%%

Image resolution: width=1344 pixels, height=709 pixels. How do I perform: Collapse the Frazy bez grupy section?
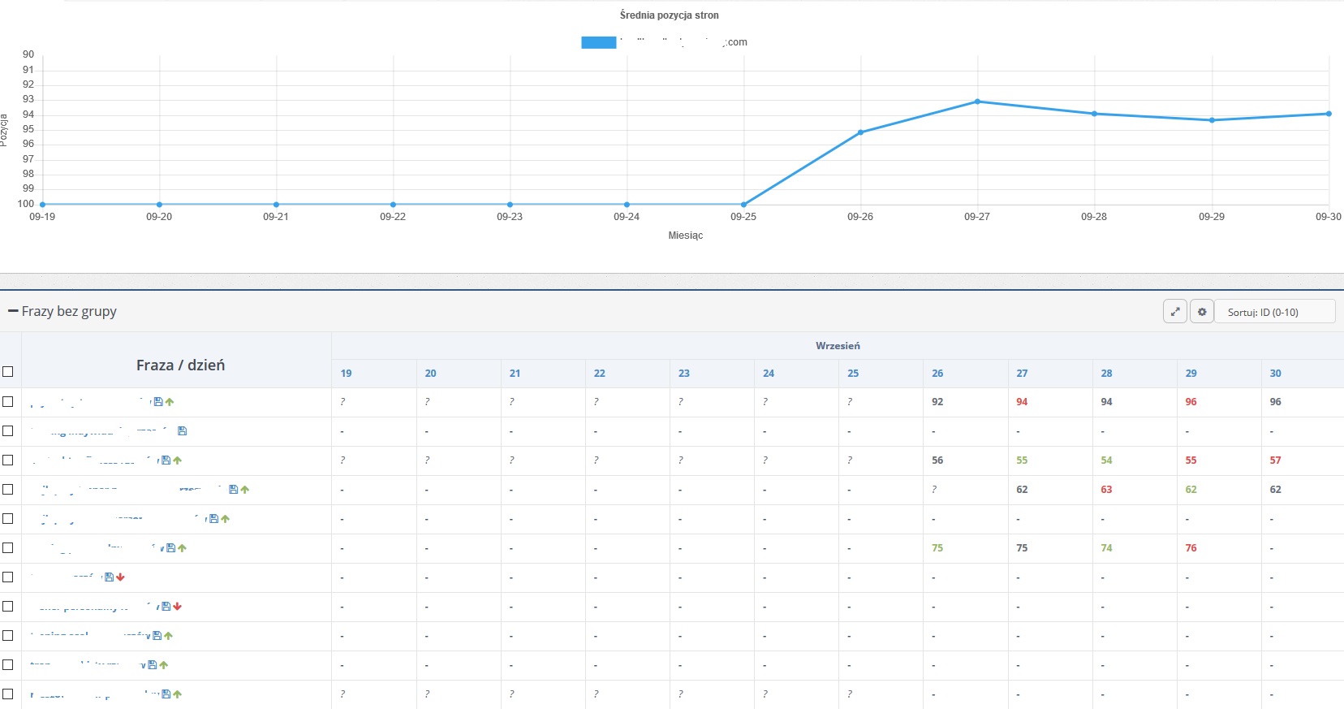(x=13, y=311)
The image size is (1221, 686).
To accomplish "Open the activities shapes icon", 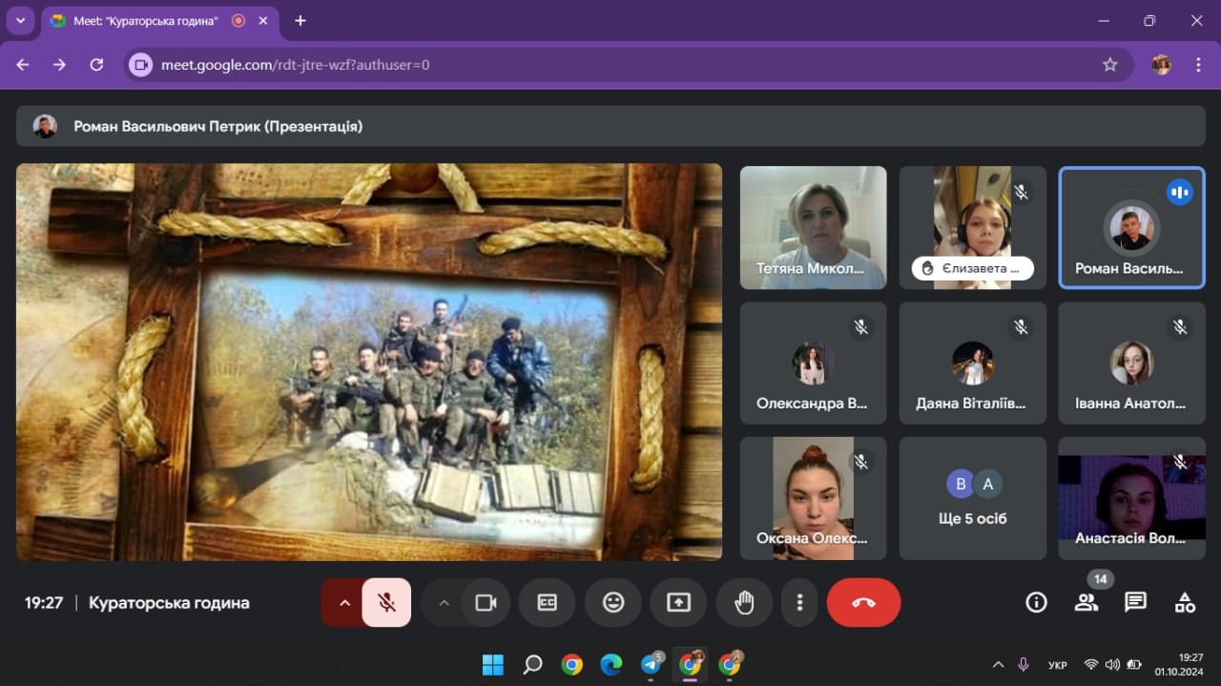I will [x=1185, y=602].
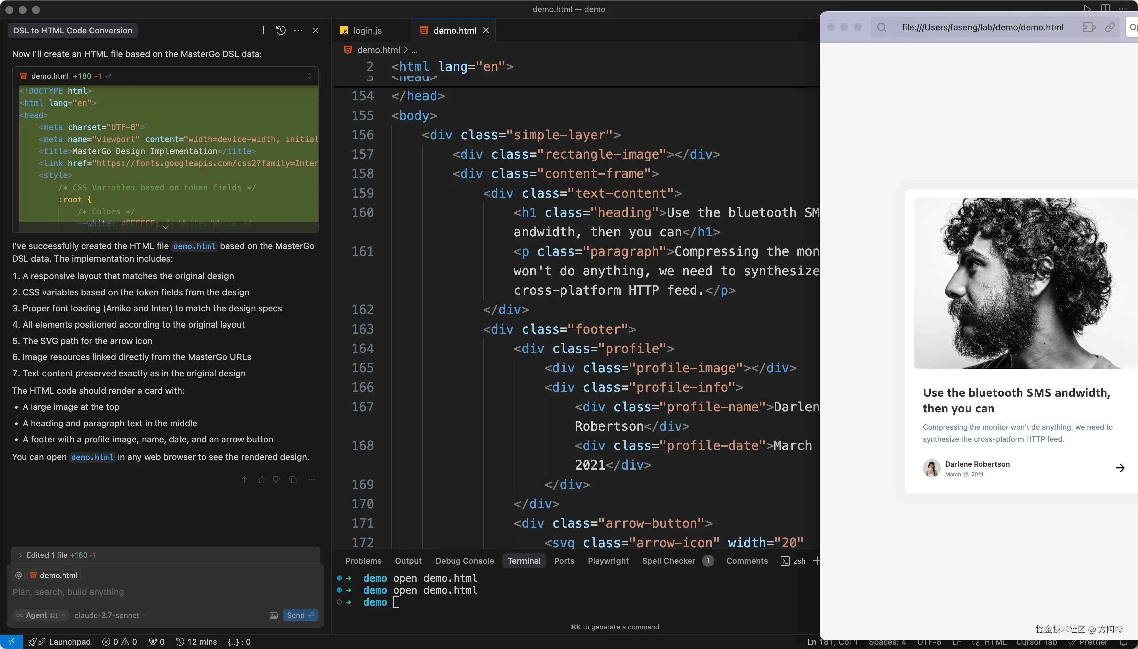
Task: Copy link icon in browser address bar
Action: pyautogui.click(x=1110, y=27)
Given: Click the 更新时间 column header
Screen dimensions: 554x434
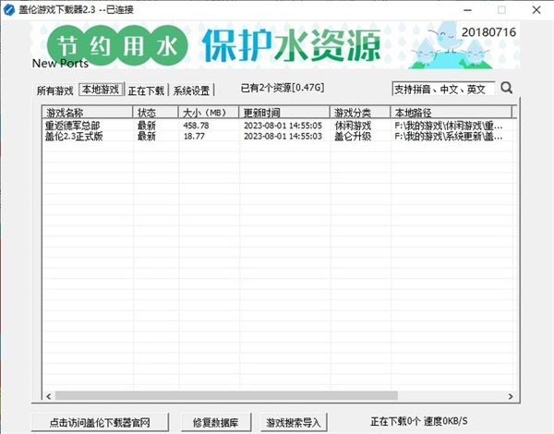Looking at the screenshot, I should point(283,113).
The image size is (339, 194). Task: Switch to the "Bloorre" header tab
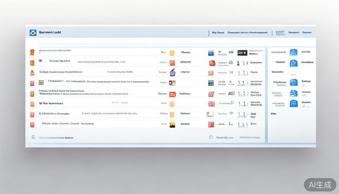point(294,33)
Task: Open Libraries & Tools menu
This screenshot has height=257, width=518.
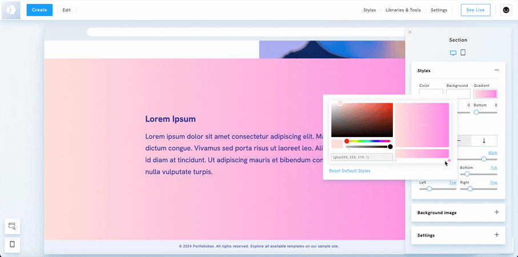Action: [x=403, y=10]
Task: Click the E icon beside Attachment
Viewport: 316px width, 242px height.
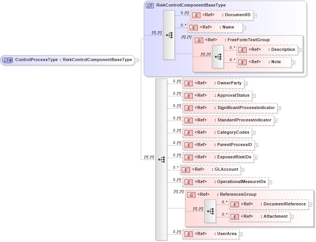Action: (234, 217)
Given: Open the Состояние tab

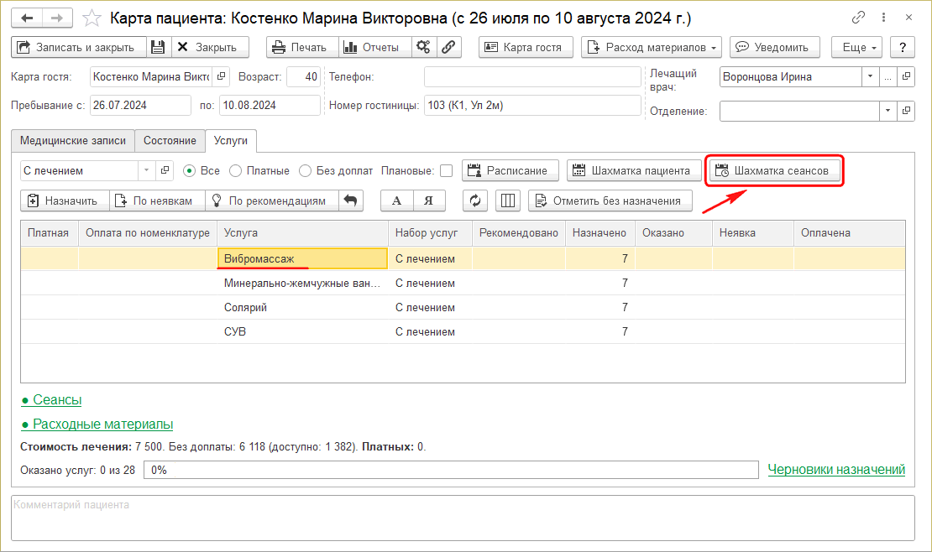Looking at the screenshot, I should click(170, 141).
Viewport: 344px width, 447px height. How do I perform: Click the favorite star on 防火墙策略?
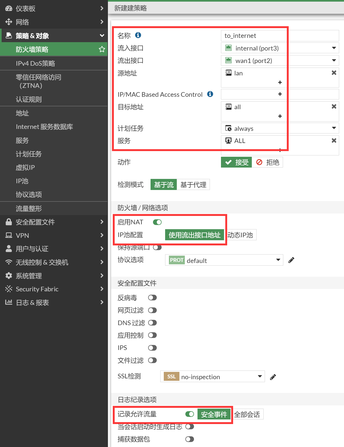102,49
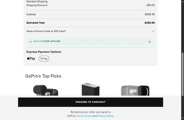Click the GoPro's Top Picks heading

43,76

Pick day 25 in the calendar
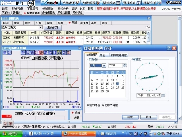(x=117, y=88)
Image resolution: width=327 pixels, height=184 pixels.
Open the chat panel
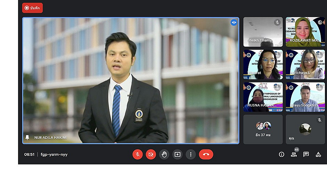pyautogui.click(x=306, y=154)
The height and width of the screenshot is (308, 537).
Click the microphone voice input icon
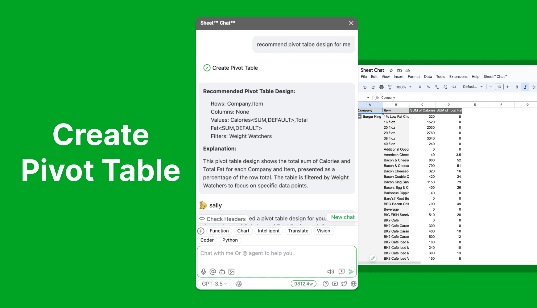click(203, 272)
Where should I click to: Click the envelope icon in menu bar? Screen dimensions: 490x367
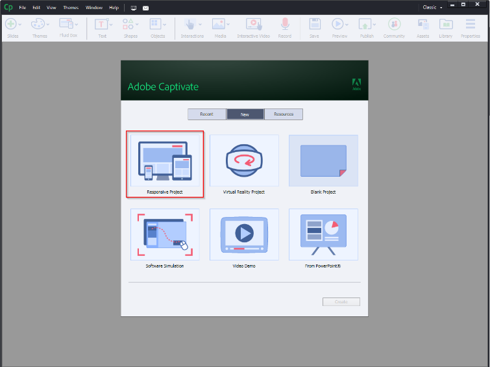[145, 8]
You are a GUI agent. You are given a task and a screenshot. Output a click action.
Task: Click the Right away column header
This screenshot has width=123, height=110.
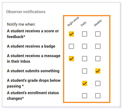[x=73, y=21]
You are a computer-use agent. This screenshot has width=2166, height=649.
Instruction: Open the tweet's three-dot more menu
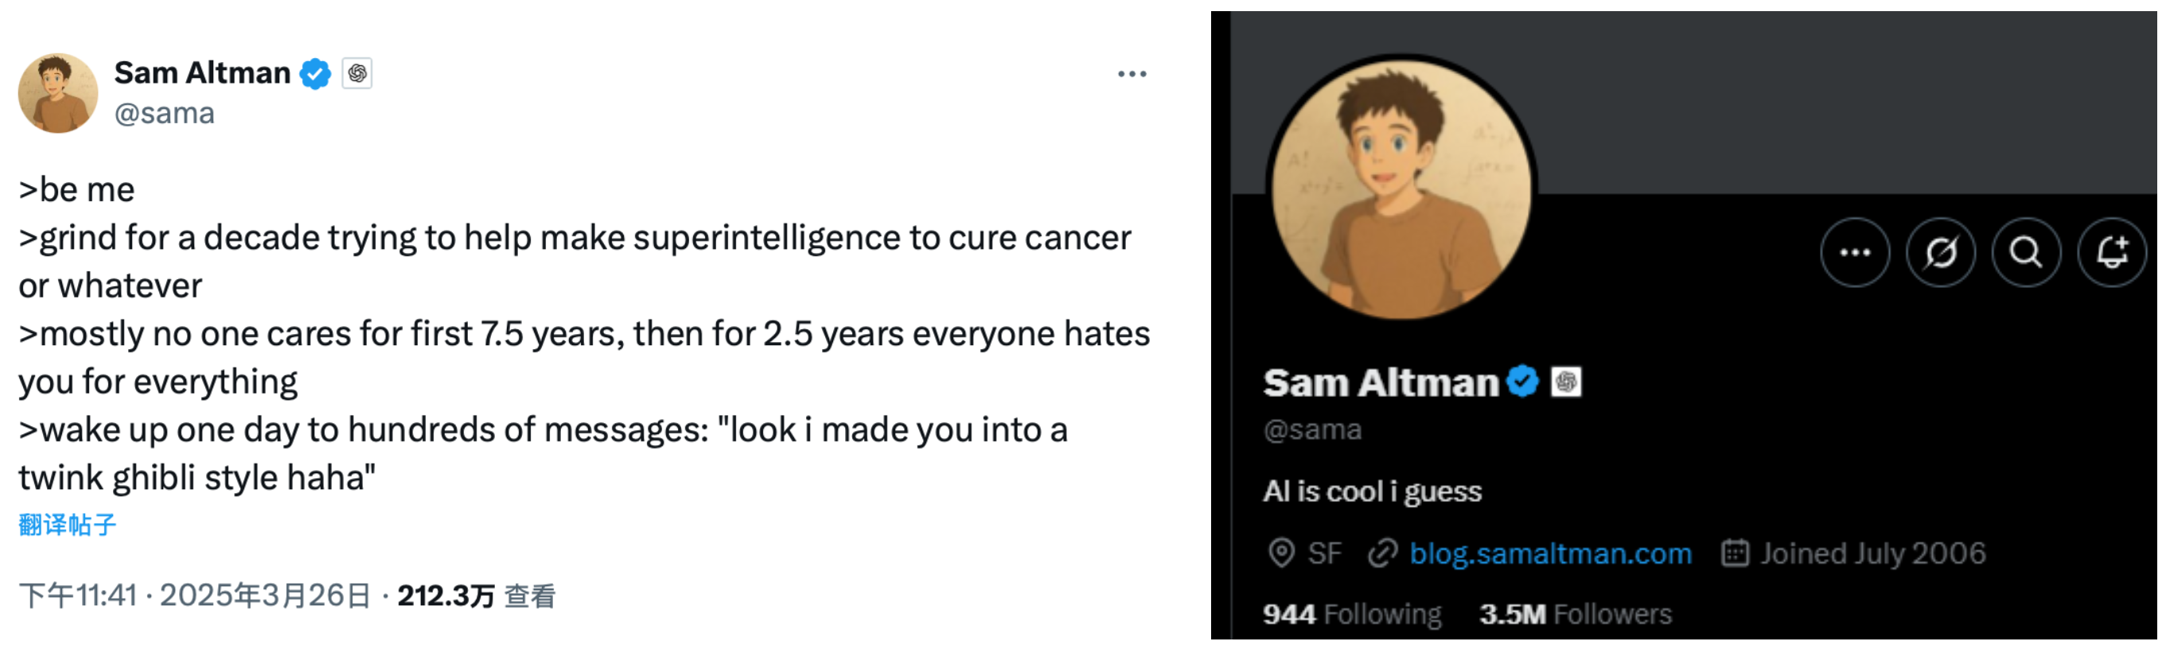coord(1132,74)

%%

* **CONSIGNES ET EXIGENCES**
Recopiez telles quelles les lignes qui vont de celle contenant « You are a GUI » jusqu'à la fin des données, en incluant la première et la dernière. Laissez les images de côté dans votre réponse.

* **SOLUTION DU PROBLÈME**
You are a GUI agent. You are given a task and a screenshot. Output a click action.
Task: Click the Right away column header
This screenshot has width=123, height=110.
[x=73, y=21]
You are a computer-use agent. This screenshot has width=2166, height=649.
Instruction: Open the tweet's three-dot more menu
coord(1132,74)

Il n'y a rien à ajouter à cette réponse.